Some western geographers have considered the issue of the cultural identity of Gulf cities (and in Gulf cities) from a different perspective. Bonine and Bourgey suggest the adoption of an historical approach. In particular, Bourgey sees small towns in the region as the recipients of the Arab tradition in light of the more consistent historical continuity of their urban forms. On the same note, Bonine questions the ‘Arabness’ of contemporary Gulf cities on the basis of the increasing numbers of foreign immigrants who live in their historical centers. In an article on the contemporary city in the United Arab Emirates, Unwin, looking in particular at town plans, examines the development of urban spaces as a function of the religious affiliation, social structure, and socio-economic organization of the population. He discusses the relationship between old and new quarters in functional terms and considers the internal organization of new residential areas in accordance with socio-economic and tribal divisions. Bourgey, Bonine, and Unwin analyze the cultural identity of urban settlements from the perspective of social geography. Their understanding of cultural dynamics is closely intertwined with social structure and historical realities, an approach which, it is to be hoped, will be taken on board by professionals involved in urban policymaking.[30]

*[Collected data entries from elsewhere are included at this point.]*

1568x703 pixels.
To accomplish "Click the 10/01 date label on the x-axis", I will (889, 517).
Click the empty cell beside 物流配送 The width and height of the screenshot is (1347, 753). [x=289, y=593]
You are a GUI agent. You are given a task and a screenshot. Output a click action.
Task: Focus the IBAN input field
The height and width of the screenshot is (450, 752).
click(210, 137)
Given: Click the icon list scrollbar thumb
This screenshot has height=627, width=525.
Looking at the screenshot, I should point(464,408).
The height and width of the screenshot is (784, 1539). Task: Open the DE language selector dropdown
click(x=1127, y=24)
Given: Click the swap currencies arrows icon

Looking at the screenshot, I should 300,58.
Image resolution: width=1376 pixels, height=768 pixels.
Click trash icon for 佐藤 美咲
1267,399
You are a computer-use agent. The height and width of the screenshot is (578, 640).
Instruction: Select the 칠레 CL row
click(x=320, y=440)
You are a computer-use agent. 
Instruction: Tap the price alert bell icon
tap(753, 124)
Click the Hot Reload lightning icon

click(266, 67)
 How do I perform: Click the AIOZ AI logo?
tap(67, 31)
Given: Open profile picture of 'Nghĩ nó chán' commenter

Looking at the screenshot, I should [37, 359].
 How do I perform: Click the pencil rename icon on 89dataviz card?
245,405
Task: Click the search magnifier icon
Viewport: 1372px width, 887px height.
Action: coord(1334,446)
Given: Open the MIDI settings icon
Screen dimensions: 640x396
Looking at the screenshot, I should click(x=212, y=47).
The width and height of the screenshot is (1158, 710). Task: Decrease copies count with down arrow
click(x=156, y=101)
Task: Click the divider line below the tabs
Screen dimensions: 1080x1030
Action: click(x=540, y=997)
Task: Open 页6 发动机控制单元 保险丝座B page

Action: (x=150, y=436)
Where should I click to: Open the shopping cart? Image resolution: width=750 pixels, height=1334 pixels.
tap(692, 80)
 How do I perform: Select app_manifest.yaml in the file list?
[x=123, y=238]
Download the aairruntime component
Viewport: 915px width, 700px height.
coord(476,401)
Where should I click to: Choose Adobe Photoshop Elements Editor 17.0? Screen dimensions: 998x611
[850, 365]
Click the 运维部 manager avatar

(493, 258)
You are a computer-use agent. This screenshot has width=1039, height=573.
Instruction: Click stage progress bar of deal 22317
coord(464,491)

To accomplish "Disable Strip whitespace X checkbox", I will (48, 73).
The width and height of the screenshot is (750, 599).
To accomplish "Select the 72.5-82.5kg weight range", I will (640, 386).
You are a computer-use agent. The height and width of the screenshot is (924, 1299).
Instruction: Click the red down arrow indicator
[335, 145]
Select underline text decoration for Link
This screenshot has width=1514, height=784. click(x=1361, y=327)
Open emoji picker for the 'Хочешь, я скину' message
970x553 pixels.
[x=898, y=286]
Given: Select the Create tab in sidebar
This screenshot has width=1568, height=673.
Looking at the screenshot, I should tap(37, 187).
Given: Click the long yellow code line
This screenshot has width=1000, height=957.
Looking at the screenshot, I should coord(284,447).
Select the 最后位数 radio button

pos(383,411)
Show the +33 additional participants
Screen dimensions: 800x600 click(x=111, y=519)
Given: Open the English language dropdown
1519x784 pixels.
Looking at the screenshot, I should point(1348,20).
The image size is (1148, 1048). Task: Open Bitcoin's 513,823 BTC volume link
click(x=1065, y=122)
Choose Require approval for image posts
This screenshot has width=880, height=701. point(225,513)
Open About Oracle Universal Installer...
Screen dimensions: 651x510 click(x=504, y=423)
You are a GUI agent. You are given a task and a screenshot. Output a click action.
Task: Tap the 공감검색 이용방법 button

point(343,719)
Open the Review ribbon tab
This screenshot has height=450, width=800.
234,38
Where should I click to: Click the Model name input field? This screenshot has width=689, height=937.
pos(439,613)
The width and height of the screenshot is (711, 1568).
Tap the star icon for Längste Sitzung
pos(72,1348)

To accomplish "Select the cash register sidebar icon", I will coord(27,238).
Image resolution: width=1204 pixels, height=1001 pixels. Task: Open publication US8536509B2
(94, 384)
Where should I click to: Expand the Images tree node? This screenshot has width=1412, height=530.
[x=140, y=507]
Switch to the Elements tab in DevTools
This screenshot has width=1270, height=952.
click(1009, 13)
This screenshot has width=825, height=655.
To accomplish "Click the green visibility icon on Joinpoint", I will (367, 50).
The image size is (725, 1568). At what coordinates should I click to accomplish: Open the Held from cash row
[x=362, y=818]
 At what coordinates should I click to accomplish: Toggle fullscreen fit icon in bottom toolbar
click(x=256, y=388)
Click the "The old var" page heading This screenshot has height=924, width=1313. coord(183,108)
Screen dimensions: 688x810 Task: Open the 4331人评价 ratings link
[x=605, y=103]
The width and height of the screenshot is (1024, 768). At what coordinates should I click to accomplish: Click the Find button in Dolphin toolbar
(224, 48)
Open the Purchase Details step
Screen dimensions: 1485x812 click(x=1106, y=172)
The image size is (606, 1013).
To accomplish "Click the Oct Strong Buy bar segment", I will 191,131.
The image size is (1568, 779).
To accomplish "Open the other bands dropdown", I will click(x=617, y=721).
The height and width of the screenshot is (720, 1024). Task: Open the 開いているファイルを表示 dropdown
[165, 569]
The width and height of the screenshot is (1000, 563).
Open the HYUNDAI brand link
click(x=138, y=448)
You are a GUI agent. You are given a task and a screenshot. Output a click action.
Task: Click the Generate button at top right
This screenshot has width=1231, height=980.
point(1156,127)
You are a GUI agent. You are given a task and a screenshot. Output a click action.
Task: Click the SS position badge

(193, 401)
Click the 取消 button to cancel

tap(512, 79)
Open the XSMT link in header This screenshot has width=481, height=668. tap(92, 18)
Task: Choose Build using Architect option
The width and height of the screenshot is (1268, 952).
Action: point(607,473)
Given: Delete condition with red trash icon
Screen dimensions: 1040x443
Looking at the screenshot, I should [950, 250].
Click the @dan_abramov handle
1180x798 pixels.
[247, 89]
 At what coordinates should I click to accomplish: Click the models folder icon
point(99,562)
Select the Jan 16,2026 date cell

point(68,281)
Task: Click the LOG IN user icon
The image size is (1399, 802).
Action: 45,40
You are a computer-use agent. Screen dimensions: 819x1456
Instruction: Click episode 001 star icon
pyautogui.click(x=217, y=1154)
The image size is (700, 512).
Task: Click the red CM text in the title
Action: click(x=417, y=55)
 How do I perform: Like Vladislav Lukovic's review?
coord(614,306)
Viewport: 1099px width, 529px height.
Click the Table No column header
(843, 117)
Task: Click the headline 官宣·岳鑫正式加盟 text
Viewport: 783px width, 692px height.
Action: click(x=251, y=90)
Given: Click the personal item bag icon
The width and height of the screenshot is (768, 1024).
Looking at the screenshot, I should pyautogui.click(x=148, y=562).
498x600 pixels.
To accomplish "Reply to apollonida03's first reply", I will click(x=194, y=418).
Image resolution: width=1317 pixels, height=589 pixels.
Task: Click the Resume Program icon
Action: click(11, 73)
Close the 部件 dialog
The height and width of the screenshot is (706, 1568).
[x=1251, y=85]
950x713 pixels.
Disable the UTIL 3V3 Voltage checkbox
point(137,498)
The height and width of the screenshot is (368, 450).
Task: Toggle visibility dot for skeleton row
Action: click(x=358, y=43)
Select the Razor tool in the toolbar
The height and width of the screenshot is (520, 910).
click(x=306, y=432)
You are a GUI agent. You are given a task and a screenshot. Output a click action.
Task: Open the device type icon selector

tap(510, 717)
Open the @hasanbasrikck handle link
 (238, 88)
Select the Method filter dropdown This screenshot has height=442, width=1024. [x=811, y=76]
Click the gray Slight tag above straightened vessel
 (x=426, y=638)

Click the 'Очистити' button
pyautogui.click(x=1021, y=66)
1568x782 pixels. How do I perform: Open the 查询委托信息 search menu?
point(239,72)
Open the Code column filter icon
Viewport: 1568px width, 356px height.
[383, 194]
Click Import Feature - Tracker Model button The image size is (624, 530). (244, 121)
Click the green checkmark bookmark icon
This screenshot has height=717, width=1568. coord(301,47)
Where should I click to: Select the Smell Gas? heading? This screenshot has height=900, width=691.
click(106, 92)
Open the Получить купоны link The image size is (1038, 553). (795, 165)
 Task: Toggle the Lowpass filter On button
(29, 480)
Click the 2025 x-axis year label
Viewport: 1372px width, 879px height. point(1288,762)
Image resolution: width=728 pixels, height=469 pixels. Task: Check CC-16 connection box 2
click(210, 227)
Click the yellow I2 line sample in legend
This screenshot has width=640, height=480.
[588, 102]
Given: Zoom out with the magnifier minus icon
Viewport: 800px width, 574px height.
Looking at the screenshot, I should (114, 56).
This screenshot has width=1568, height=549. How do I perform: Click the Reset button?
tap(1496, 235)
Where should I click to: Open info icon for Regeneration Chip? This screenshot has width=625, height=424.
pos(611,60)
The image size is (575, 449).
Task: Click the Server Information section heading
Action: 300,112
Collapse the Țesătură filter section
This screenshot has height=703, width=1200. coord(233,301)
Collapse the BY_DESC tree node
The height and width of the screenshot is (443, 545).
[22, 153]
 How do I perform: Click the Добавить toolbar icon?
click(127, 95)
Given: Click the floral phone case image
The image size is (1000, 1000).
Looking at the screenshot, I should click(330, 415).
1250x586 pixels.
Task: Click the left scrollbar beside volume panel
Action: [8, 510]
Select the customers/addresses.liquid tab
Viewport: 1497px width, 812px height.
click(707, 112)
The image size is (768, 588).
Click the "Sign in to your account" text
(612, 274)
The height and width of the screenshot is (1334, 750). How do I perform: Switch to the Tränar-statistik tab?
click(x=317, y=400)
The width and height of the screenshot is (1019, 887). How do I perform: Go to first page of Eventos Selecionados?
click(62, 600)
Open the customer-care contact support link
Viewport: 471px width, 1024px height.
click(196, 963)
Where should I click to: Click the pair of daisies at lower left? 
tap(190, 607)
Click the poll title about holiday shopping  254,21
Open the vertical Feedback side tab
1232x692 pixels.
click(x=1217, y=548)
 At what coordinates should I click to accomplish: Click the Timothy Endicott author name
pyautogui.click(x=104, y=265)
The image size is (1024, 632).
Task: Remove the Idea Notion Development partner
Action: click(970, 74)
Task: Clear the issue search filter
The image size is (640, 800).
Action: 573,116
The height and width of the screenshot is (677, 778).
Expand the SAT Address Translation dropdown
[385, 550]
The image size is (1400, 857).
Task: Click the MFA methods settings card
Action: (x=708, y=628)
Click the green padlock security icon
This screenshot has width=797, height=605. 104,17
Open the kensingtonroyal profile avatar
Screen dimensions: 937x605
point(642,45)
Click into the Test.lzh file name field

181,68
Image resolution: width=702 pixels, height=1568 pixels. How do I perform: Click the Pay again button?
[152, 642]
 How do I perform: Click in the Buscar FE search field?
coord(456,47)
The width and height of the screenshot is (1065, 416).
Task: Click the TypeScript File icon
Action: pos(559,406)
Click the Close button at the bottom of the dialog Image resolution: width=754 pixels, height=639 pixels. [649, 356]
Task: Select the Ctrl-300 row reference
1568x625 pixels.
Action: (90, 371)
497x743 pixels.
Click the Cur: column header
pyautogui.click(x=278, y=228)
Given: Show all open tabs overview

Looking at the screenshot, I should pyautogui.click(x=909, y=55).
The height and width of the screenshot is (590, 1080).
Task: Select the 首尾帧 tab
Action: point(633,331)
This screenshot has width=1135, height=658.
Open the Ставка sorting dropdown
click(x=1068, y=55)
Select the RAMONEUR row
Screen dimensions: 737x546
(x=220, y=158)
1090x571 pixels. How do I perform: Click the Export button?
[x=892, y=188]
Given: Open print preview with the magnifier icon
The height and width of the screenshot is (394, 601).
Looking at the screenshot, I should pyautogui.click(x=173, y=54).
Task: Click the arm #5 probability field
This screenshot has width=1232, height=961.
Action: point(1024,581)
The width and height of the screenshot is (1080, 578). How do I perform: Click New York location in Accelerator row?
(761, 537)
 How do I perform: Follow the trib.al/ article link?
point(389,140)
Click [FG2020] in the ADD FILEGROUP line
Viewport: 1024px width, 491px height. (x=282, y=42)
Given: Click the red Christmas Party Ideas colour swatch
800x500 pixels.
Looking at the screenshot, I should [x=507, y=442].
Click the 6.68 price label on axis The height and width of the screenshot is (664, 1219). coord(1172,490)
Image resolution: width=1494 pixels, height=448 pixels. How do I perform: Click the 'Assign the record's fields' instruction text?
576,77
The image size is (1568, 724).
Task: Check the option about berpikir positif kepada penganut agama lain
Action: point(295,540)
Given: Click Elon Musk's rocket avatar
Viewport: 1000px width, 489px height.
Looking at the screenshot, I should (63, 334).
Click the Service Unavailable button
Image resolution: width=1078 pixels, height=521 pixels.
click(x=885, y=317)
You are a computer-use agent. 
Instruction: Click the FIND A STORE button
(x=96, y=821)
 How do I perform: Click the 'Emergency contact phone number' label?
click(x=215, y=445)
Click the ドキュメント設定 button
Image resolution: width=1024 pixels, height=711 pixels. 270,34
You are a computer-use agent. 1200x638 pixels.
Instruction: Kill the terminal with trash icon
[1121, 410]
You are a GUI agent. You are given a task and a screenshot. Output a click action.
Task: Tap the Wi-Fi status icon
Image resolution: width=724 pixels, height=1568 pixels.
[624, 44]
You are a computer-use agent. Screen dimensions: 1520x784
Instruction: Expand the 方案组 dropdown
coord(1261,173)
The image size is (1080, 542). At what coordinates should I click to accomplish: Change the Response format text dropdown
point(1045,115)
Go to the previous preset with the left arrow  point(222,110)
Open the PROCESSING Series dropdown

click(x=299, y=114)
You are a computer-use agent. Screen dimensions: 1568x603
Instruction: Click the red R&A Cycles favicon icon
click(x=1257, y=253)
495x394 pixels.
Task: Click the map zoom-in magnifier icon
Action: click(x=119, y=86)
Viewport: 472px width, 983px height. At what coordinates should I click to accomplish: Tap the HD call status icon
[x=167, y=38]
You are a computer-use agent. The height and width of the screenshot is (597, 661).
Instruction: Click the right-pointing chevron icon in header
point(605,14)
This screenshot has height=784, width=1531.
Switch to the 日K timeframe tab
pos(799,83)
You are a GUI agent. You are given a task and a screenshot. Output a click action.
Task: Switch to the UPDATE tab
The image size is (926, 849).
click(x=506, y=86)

Nevertheless, situating the city in the Arab-Islamic cultural domain remains one of the most interesting aspects of urban studies concerning the Gulf. First, such an approach is adopted by locals who have an intimate relationship with their environments. Second, it has the advantage of stressing historical and cultural continuities (provided it does not rely too extensively on the Arab-Islamic model). Third, it tells us a great deal about the processes of political legitimation that are supported by Gulf ruling elites.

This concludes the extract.